### DOCUMENT TEXT
"""
# Need help with my drivers license



## debady (Mar 9, 2013)

Hi guys,

I need any advise here, my US drivers license expired last year due to my work obligations in Egypt. Anyways, i have an expired US license, a valid egyptian license and an international license. Do i have to take driving lessons? If so, is there anyway out of it? I don't have a nanny for my son yet and cant leave him to take lessons yet. Please, please, your advise is highly appreciated and needed here. Where do i start?
Thanks,


----------



## Desert_Fever (Apr 13, 2013)

debady said:


> Hi guys,
> 
> I need any advise here, my US drivers license expired last year due to my work obligations in Egypt. Anyways, i have an expired US license, a valid egyptian license and an international license. Do i have to take driving lessons? If so, is there anyway out of it? I don't have a nanny for my son yet and cant leave him to take lessons yet. Please, please, your advise is highly appreciated and needed here. Where do i start?
> Thanks,


What is your citizenship? That might drive your future in driving school.


----------



## debady (Mar 9, 2013)

Im American


----------



## Desert_Fever (Apr 13, 2013)

You should be able to transfer your US License to UAE license which sounds like your easiest path. Can you apply for a renewal of your US license? That might save a ton of hassle. See thread below for ideas:

http://www.expatforum.com/expats/du...g-dubai/131044-us-uae-license-conversion.html


----------



## debady (Mar 9, 2013)

Yeah but I'm in Dubai now and theres noway i can renew from here. Plus the american license is expired. Will it matter if its expired?


----------



## Desert_Fever (Apr 13, 2013)

I thought most US license renewals can be done online. You can update address to where you can get it in US.

I don't think an expired license would work but maybe someone else would chime. Why don't you physically go to the license people and try your luck..


----------



## ccr (Jun 20, 2010)

Desert_Fever said:


> I thought most US license renewals can be done online. You can update address to where you can get it in US.
"""
### GIVEN REQUEST A
Reproduce the driver's license thread word for word, from beginning to end.

### MATERIAL TO PROCESS
"""
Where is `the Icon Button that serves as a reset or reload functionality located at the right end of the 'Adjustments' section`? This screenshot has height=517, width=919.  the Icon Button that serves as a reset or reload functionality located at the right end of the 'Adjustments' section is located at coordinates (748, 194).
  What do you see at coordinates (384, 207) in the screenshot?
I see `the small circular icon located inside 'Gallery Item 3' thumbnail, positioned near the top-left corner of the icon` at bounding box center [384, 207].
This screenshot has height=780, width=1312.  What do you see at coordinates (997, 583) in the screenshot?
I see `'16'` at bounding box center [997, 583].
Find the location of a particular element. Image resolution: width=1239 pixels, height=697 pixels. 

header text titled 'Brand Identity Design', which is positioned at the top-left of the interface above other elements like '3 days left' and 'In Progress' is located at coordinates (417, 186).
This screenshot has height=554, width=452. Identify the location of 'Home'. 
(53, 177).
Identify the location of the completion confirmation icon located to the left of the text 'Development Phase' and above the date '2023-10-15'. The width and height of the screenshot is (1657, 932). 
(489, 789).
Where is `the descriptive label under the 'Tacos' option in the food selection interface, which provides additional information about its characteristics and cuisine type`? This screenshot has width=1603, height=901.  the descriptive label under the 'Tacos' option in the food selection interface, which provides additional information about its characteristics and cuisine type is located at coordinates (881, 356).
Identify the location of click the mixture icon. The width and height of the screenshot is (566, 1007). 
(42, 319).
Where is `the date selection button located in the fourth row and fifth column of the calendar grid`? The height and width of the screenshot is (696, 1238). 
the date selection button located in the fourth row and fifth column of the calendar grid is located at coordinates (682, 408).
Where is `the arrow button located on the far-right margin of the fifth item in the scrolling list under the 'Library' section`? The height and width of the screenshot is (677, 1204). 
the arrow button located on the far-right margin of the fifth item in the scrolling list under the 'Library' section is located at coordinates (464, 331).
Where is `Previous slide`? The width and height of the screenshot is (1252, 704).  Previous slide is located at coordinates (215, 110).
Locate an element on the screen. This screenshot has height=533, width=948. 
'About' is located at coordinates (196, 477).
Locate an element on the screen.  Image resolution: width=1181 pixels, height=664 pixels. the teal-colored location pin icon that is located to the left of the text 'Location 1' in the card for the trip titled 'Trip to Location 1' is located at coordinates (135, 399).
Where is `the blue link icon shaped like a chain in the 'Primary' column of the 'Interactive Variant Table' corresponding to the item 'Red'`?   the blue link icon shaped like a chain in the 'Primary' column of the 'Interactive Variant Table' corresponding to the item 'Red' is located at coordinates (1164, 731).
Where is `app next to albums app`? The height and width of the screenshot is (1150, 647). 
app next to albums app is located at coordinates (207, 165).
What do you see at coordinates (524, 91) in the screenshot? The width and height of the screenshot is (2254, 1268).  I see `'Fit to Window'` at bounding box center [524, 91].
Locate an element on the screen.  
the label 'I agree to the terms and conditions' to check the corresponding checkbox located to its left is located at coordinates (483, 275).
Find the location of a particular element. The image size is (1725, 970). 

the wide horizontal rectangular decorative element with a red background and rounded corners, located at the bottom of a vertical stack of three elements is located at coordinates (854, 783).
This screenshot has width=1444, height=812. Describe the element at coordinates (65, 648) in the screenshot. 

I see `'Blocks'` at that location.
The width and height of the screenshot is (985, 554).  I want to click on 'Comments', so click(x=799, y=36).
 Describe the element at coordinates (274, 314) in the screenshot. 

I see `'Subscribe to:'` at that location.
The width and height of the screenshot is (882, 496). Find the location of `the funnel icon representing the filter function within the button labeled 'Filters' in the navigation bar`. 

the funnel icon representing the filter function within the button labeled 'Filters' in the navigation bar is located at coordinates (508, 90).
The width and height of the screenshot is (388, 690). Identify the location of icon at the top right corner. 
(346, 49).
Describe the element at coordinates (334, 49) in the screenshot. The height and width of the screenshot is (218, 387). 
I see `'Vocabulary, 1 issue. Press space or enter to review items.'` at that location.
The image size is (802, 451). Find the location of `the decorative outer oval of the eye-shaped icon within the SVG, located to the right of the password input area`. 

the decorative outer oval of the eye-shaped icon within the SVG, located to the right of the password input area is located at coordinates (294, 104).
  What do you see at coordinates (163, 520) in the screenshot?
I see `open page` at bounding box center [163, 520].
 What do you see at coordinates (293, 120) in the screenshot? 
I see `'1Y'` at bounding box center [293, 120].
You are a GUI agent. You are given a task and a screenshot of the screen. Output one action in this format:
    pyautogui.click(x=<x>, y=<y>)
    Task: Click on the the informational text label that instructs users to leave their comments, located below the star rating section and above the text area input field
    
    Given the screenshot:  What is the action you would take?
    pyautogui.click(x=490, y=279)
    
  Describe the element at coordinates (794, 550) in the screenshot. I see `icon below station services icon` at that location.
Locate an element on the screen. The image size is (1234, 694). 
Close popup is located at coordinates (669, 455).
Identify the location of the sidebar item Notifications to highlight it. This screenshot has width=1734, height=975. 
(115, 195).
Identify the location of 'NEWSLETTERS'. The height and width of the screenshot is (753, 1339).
"""
### GIVEN REQUEST B
In the records, revise the stretch from the line containing "Identify the location of the sidebar" through the end of the records, replacing "Notifications" with "Alerts" and leaving everything else unchanged. Return only those lines.

### CORRECT RESULT A
# Need help with my drivers license



## debady (Mar 9, 2013)

Hi guys,

I need any advise here, my US drivers license expired last year due to my work obligations in Egypt. Anyways, i have an expired US license, a valid egyptian license and an international license. Do i have to take driving lessons? If so, is there anyway out of it? I don't have a nanny for my son yet and cant leave him to take lessons yet. Please, please, your advise is highly appreciated and needed here. Where do i start?
Thanks,


----------



## Desert_Fever (Apr 13, 2013)

debady said:


> Hi guys,
> 
> I need any advise here, my US drivers license expired last year due to my work obligations in Egypt. Anyways, i have an expired US license, a valid egyptian license and an international license. Do i have to take driving lessons? If so, is there anyway out of it? I don't have a nanny for my son yet and cant leave him to take lessons yet. Please, please, your advise is highly appreciated and needed here. Where do i start?
> Thanks,


What is your citizenship? That might drive your future in driving school.


----------



## debady (Mar 9, 2013)

Im American


----------



## Desert_Fever (Apr 13, 2013)

You should be able to transfer your US License to UAE license which sounds like your easiest path. Can you apply for a renewal of your US license? That might save a ton of hassle. See thread below for ideas:

http://www.expatforum.com/expats/du...g-dubai/131044-us-uae-license-conversion.html


----------



## debady (Mar 9, 2013)

Yeah but I'm in Dubai now and theres noway i can renew from here. Plus the american license is expired. Will it matter if its expired?


----------



## Desert_Fever (Apr 13, 2013)

I thought most US license renewals can be done online. You can update address to where you can get it in US.

I don't think an expired license would work but maybe someone else would chime. Why don't you physically go to the license people and try your luck..


----------



## ccr (Jun 20, 2010)

Desert_Fever said:


> I thought most US license renewals can be done online. You can update address to where you can get it in US.

### CORRECT RESULT B
Identify the location of the sidebar item Alerts to highlight it. This screenshot has width=1734, height=975. 
(115, 195).
Identify the location of 'NEWSLETTERS'. The height and width of the screenshot is (753, 1339).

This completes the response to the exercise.